The figure saw the understanding on Silas’s face and smiled. “You’re a smart man, a worthy builder. The gladiator you saw was a balancing act—a kind of phenotypic compromise between whole conflicting suites of genes. It is nothing compared to what will come after.” The figure’s eyes bore into him. The smile faded.
“There are things hidden in the recessives, Silas. Things you wouldn’t believe. Things your kind never would have let near a gladiator arena. Things your kind would have killed at birth, and afterward closed your labs forever, burned the buildings to the ground and salted the earth beneath. Nightmares, Silas. You can’t imagine what is coming.”

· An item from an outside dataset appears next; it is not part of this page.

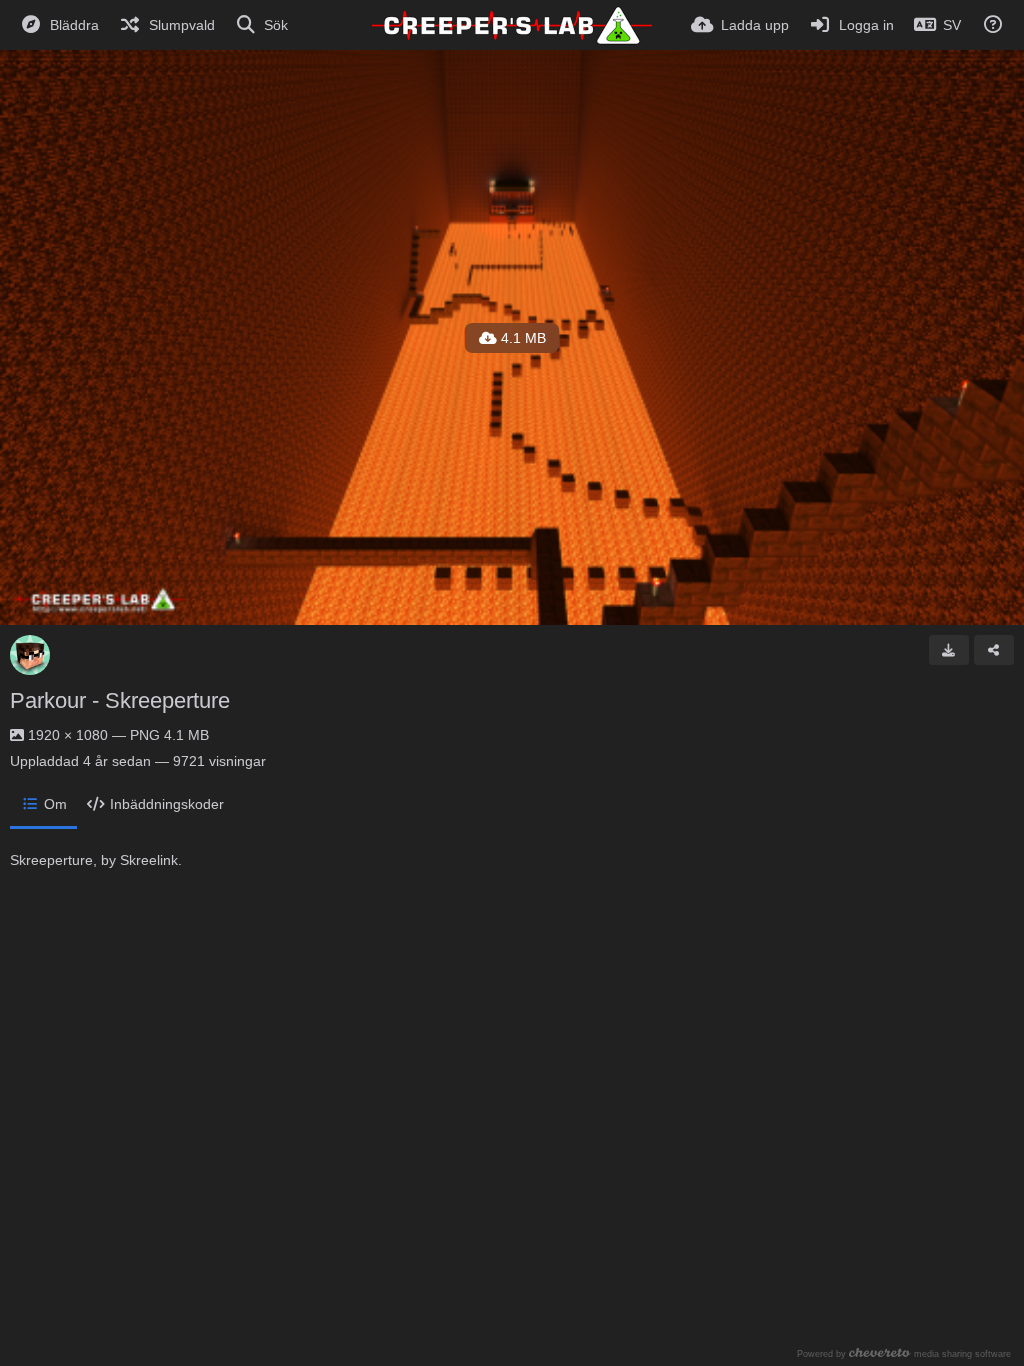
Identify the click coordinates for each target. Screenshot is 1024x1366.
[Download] (949, 650)
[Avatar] (30, 655)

Silas looked into the dark eyes and believed. “Jesus,” he said.
The figure’s face was expressionless.
Silas was silent for a long while, taking in the enormity of what he’d just learned.
“You spoke of a chance,” he said.
The figure nodded. “The gladiator wouldn’t have brought those first eggs into the Olympic battles. They are too precious to risk. The gladiator will have hidden them somewhere.”
“There were no eggs.”
“There are. You just didn’t see them. That’s how the gladiator would have wanted it.”